----- Material for this exercise -----

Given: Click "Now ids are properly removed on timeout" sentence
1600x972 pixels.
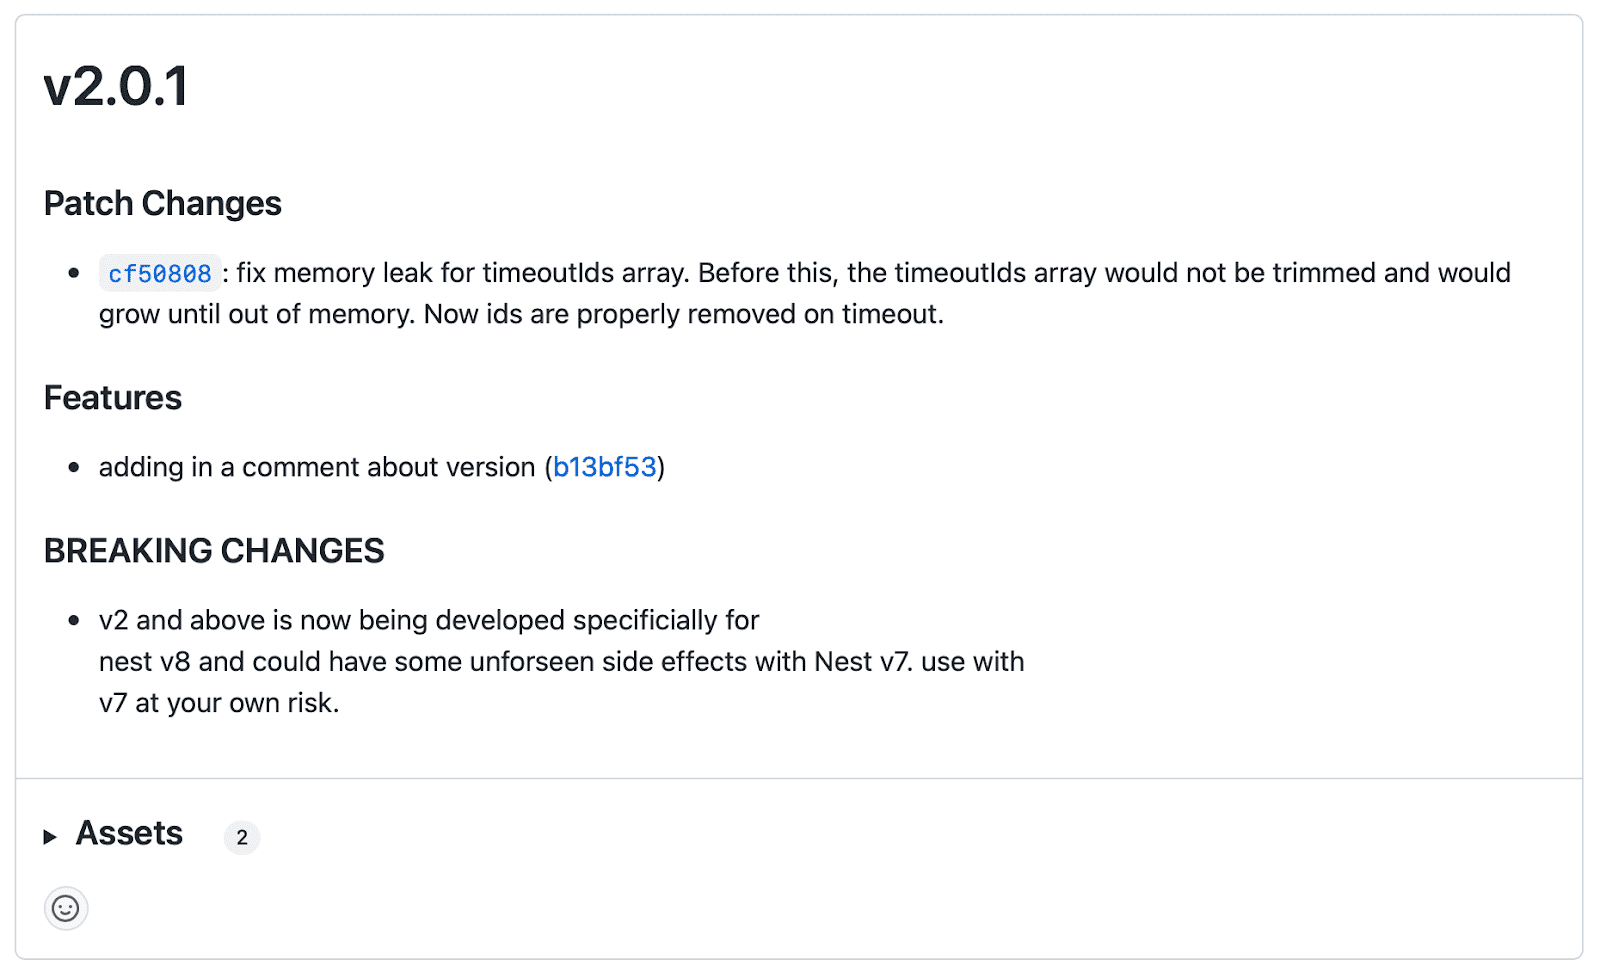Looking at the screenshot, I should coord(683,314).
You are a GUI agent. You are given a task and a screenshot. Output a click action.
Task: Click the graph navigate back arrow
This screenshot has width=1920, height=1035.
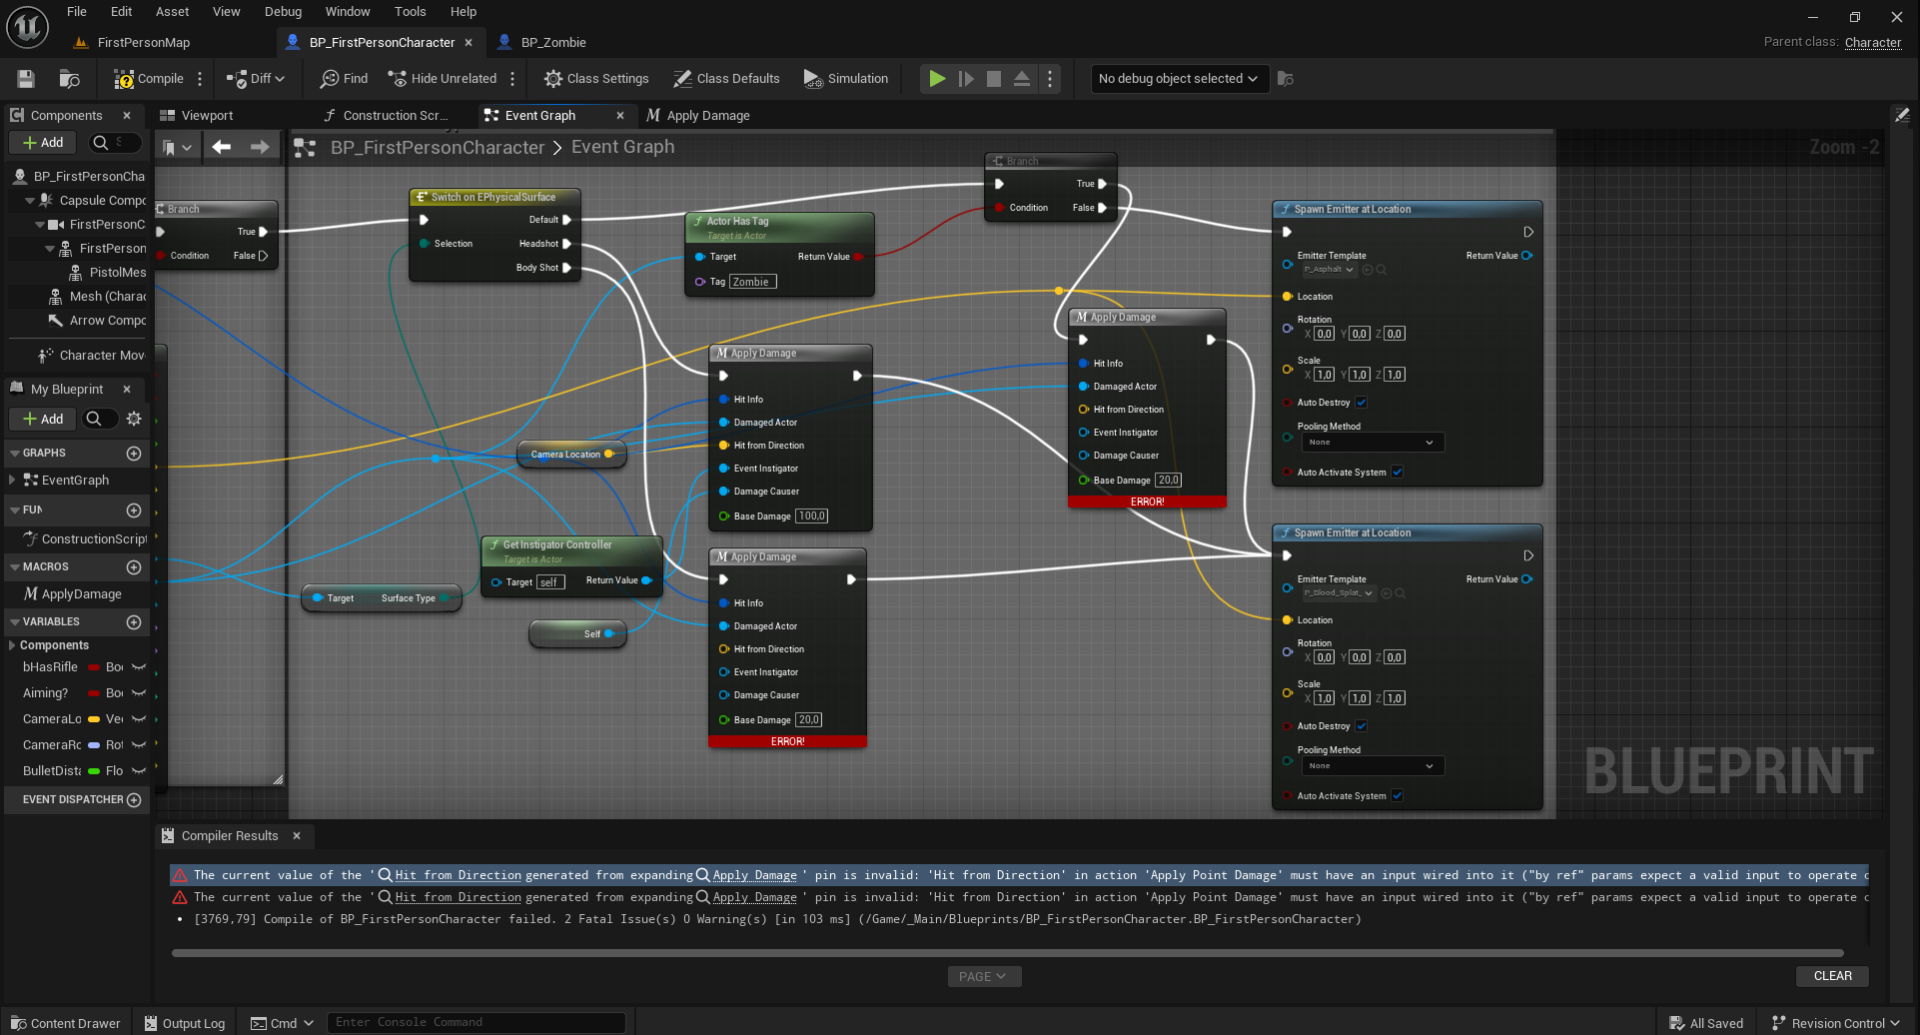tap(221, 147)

-----

§ **Task instructions**: Transcribe the data verbatim. No picture belongs in the result.

§ **Result of the task**:
Given: Click "Now ids are properly removed on timeout" sentence
1600x972 pixels.
Looking at the screenshot, I should coord(683,314).
You are a GUI agent. You are given a task and a screenshot. Output a click action.
Task: Click the graph navigate back arrow
This screenshot has width=1920, height=1035.
tap(221, 147)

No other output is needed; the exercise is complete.